Hierarchical Co3O4 anode for high-performance Na-ion battery

In this work, we aimed to address the challenges of using Co₃O₄ as an anode material for sodium-ion batteries (SIBs), particularly its poor electrical conductivity, severe volume expansion during cycling, and significant irreversible capacity loss.To overcome the above challenges, we developed a hierarchical Co₃O₄ nanostructure using a two-step heating process (low-temperature preheating followed by high-temperature calcination) which resulted in an interconnected, porous network that significantly improved charge transport and buffered volume fluctuations and optimized the crystallinity of the material via enhancing the Co³⁺ states to improvise the electrochemical activity.The engineered electrode demonstrated a high reversible capacity (70% of the theoretical limit at 25 mA/g), excellent rate performance (123 mAh/g at 1 A/g), and stable cycling with 82% capacity retention after 250 cycles at 1 A/g. Further, the electrochemical impedance spectroscopy (EIS) has been performed, confirmed a significant reduction in charge transfer resistance (Rct), which facilitated better Na-ion kinetics.Further to understand the storage mechanism, in-situ Raman spectroscopy has employed, revealed a conversion-type Na-ion storage process. The ex-situ ToF-SIMS and TEM analysis has also performed that confirmed homogeneous Na-ion storage and structural integrity of the electrode after extensive cycling.In summary, by combining morphology engineering, crystallinity optimization, and detailed mechanistic studies, we have successfully developed a scalable and cost-effective Co₃O₄ anode with significantly improved electrochemical performance, making it a promising candidate for next-generation sodium-ion batteries.
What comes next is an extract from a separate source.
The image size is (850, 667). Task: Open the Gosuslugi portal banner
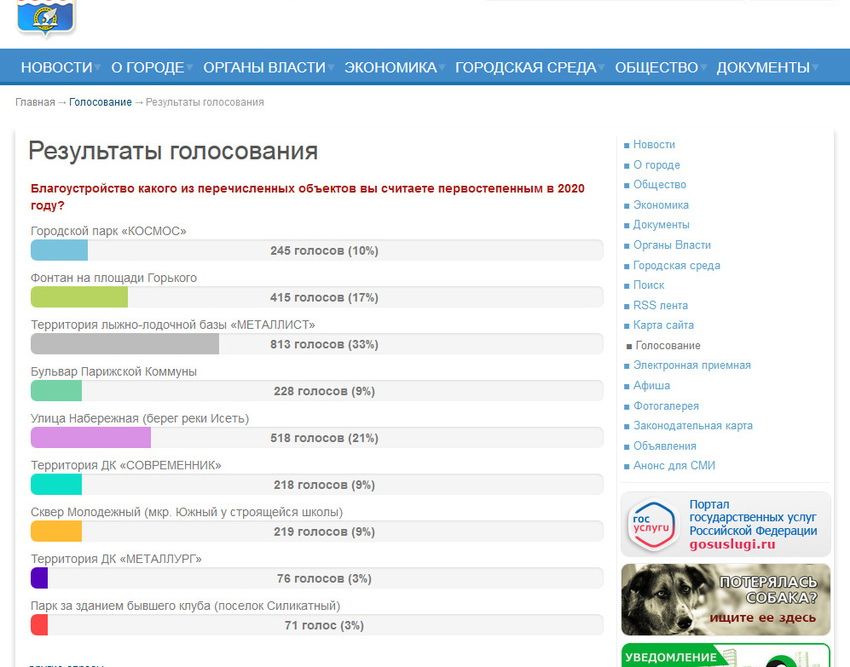(725, 524)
本研究旨在解决四氧化三钴（Co₃O₄）作为钠离子电池（sodium-ion batteries, SIBs）负极材料面临的挑战，尤其是其导电性差、循环过程中体积膨胀严重以及不可逆容量损失显著等问题。 为克服上述挑战，我们通过两步加热工艺（低温预热后高温煅烧）制备了分级结构的Co₃O₄纳米材料，形成了相互连接的多孔网络，显著改善了电荷传输并缓冲了体积波动；同时通过增强Co³⁺态优化了材料的结晶度，从而提升其电化学活性。 该工程化电极表现出高可逆容量（25 mA/g下达到理论容量的70%）、优异的倍率性能（1 A/g下为123 mAh/g）以及稳定的循环性能（1 A/g下250次循环后容量保持率为82%）。此外，通过电化学阻抗谱（electrochemical impedance spectroscopy, EIS）测试证实，电荷转移电阻（charge transfer resistance, Rct）显著降低，这有利于改善钠离子动力学。 为进一步理解存储机制，我们采用原位拉曼光谱（in-situ Raman spectroscopy）分析，揭示了转化型钠离子存储过程。此外，通过异位飞行时间二次离子质谱（ex-situ ToF-SIMS）和透射电子显微镜（TEM）分析，证实了电极在长期循环后仍具有均匀的钠离子存储能力和结构完整性。 综上，通过结合形貌工程、结晶度优化和详细的机理研究，我们成功制备了一种可规模化且成本效益高的Co₃O₄负极，其电化学性能显著提升，有望成为下一代钠离子电池的候选材料。